Physical and Energy Requirements of Competitive Swimming Events
Authors: David B. Pyne, Rick L. Sharp
DOI / Source: 10.1123/ijsnem.2014-0047
Date: 01 July 2014
Reading level: Intermediate
Why This Matters for Freedivers
Freediving dynamics and finning are “swimming with breath-hold constraints,” so efficiency is everything: wasted effort burns oxygen and accelerates CO₂ build-up. This paper gives a clear, practical framework for how intensity, technique, drag, and energy systems interact—helpful for planning pool/open-water conditioning and for understanding why “better technique” often beats “more effort.”
Synopsis
This paper is a broad, coach-friendly overview of what actually powers swimming performance across different race distances, and why water makes the whole problem harder than running the “same length of time” on land. The authors explain that swimming events range from short, explosive efforts (tens of seconds) to long endurance races (many minutes), so performance draws on a mix of energy systems: the “immediate” phosphate system for starts and sprints, anaerobic glycolysis for sustained high intensity, and aerobic metabolism for longer events and for recovery between hard repeats.
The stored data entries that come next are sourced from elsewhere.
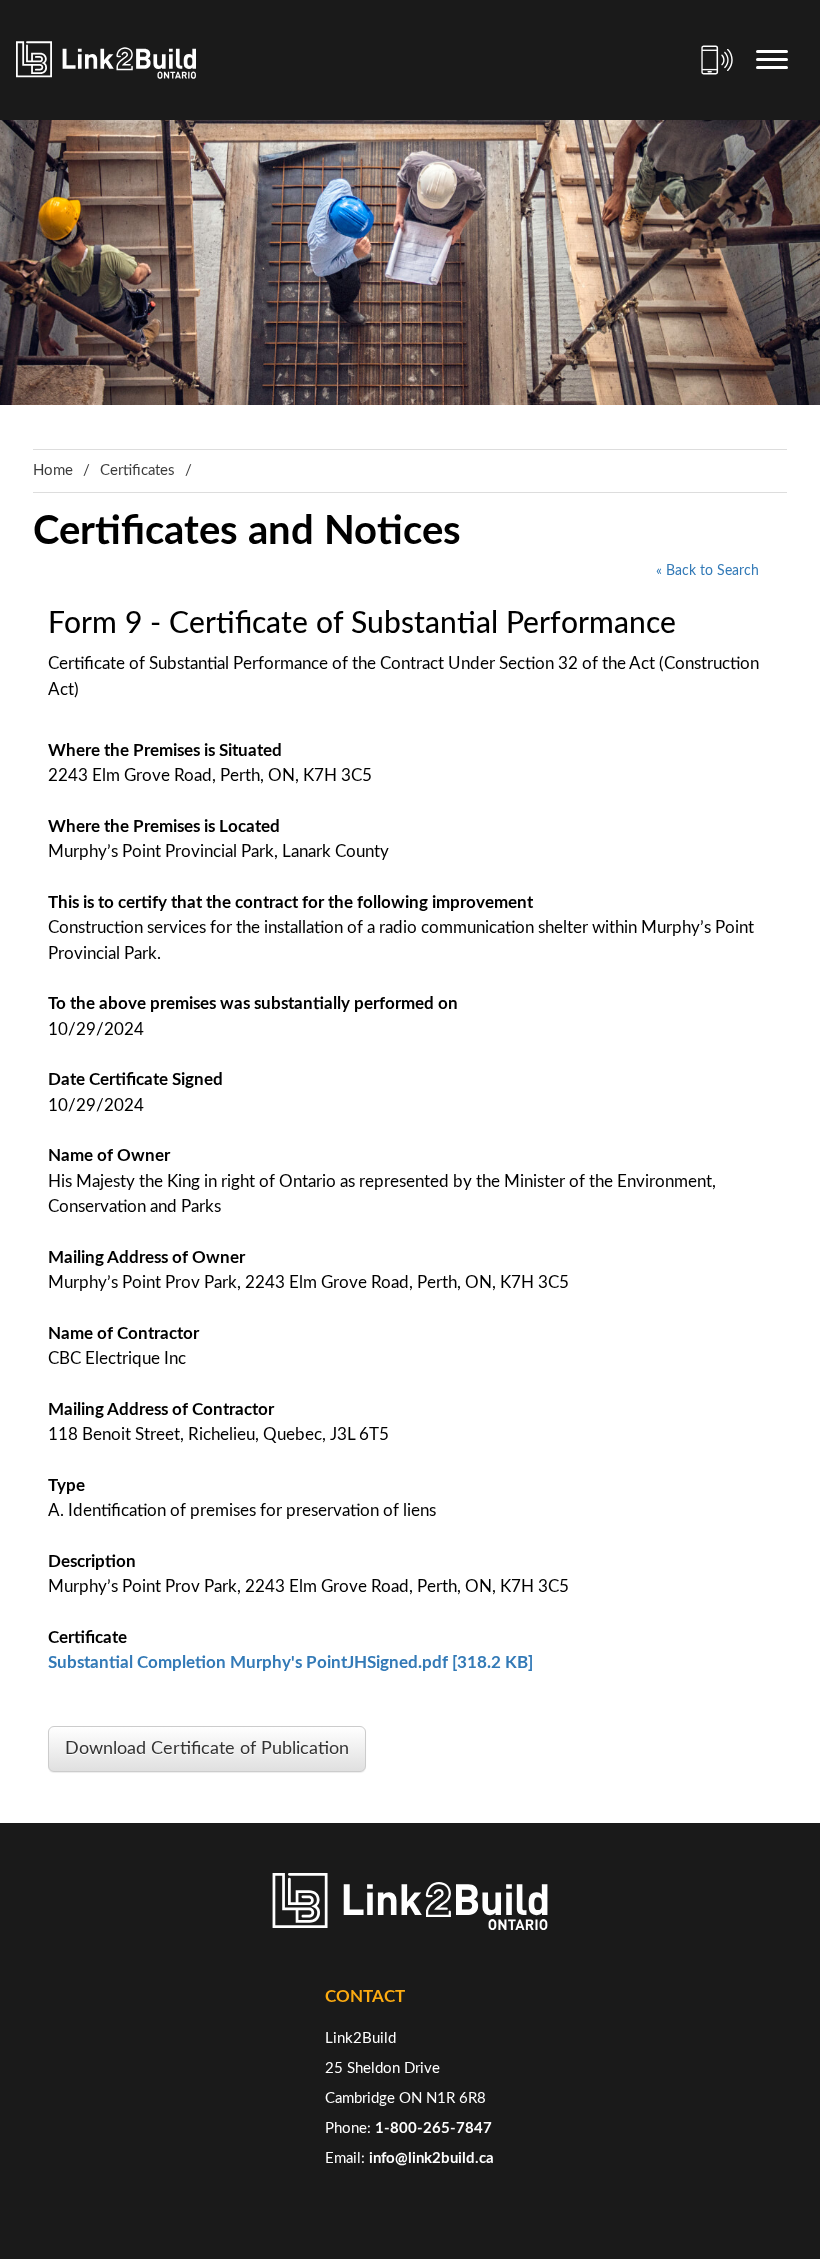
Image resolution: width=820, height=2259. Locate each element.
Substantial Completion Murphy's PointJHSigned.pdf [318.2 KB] (290, 1662)
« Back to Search (707, 571)
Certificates (137, 470)
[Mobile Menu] (772, 60)
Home (53, 470)
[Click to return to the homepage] (106, 60)
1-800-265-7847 (433, 2128)
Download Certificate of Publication (207, 1749)
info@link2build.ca (431, 2158)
But the main message is that technique and drag often decide how expensive a given speed is. In water, resistance is huge and rises fast as speed increases, so small changes in body position, streamlining, and stroke mechanics can massively change energy cost. The paper highlights that different strokes have different energy demands, and that swimmers’ speed naturally fluctuates within each stroke cycle—those speed ups and slow downs matter because re-accelerating your body repeatedly costs extra energy.
A really useful section discusses “economy” (how much oxygen you need for a given pace) and how strongly it varies between people—even at the same speed. Elite swimmers are often far more economical than recreational swimmers, which means they can swim faster with less metabolic stress. The authors argue that this helps explain why improvements in technique and mechanics can sometimes deliver bigger performance gains than chasing small increases in maximal physiology alone.
The paper also links these ideas to training and nutrition in a practical way: different events require different balances of power and endurance, and nutrition supports the ability to repeat high-intensity work (fuel availability), tolerate metabolic stress (buffering), and recover. It’s not a “diet plan” paper, but it sets up the logic for why swimmers (and other aquatic athletes) eat and supplement the way they do.
For freedivers, it’s a helpful reminder that “fitness” is not just lungs and legs—it’s the cost of movement. If you can reduce drag, smooth out unnecessary speed fluctuations, and keep propulsion efficient, you get the same distance for less oxygen and less CO₂.
Abstract
Aquatic sports place unique physical and metabolic demands on athletes because moving in water creates high resistance and makes propulsion efficiency crucial. This paper outlines the energetic requirements of competitive swimming across sprint to endurance events, explains how drag and technique influence the energy cost of speed, and summarizes how power, anaerobic capacity, aerobic endurance, and swimming economy contribute to performance and training needs.